Feminism and Urbanism in Contemporary Latin America

June 25-27, 2019
4.30-6.30 pm




This course will focus on the ways that Latin American cities have incubated different forms of feminism in the late twentieth and early twenty-first centuries.  It will center on notable cases, including the Mothers of the Plaza de Mayo in Buenos Aires during the military dictatorship, the Urban Popular Movements that arose in Mexico City following the 1985 earthquake, and the protests against gender violence that have fostered the #NiUnaMás movement.  We will also consider the dynamic between state-sponsored feminism — mostly notably in Cuba — and social-movement feminism. Finally, we’ll spend some time talking about the ways that feminism has been imagined as a strictly urban phenomenon and the alternative currents of feminism — particularly indigenous feminisms, maternalist feminisms, and decolonial feminisms — that emerged from identitarian positions that often centered on critiques of liberalism (and neo-liberalism) with its imaginaries of unmarked citizen subjects and magical thinking about the power of markets and commodification.
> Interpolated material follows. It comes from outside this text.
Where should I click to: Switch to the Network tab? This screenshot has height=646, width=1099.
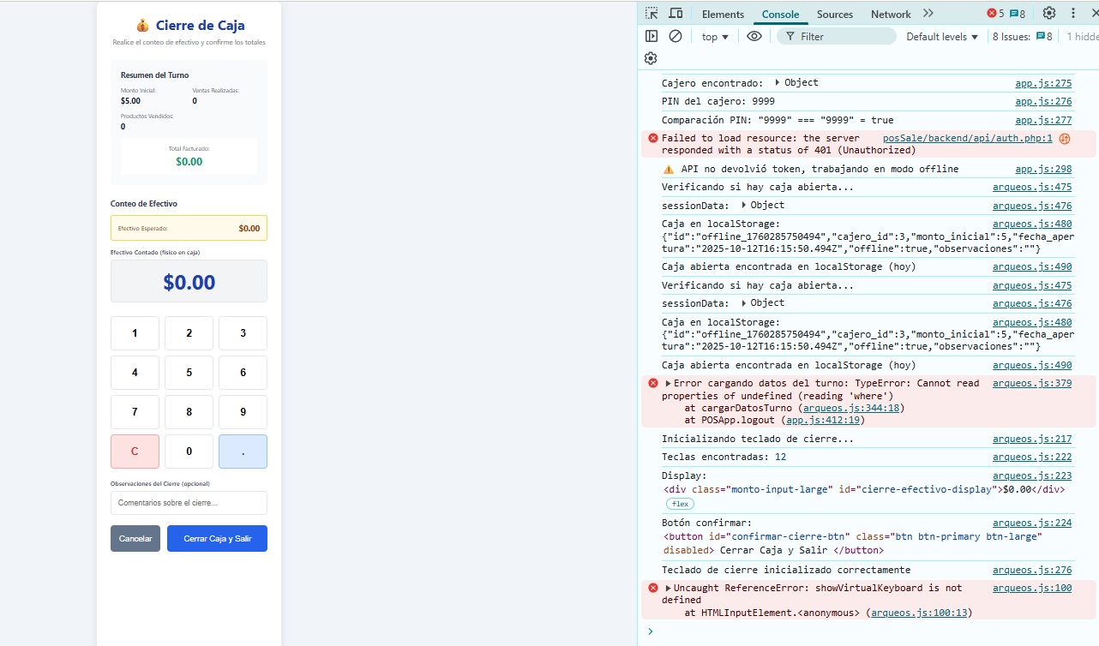click(891, 15)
Jocelyn Olcott is Professor of History; International Comparative Studies; and Gender, Sexuality, and Feminist Studies at Duke University. Her first book, Revolutionary Women in Postrevolutionary Mexico, explores questions of gender and citizenship in the 1930s.  Her second book, International Women’s Year:  The Greatest Consciousness-Raising Event in History considers the history and legacies of the United Nation’s first world conference on women in 1975 in Mexico City (Oxford University Press, forthcoming Spring 2017).  Her current project, a biography of the activist and folksinger Concha Michel, a one-time Communist who became an icon of maternalist feminism and a vocal advocate for recognizing the economic importance of subsistence labors, is under contract with Duke University Press.  The book follows Michel's life story from the late nineteenth century to the late twentieth to examine the ways that the concept, labor, and policies surrounding “motherhood” articulated with major shifts in political-economic thought.  She has also embarked on an international, interdisciplinary project centered on rethinking the value of care labors broadly speaking, including not only dependent and household care but also, for example, environmental, community, cultural, and sexual care.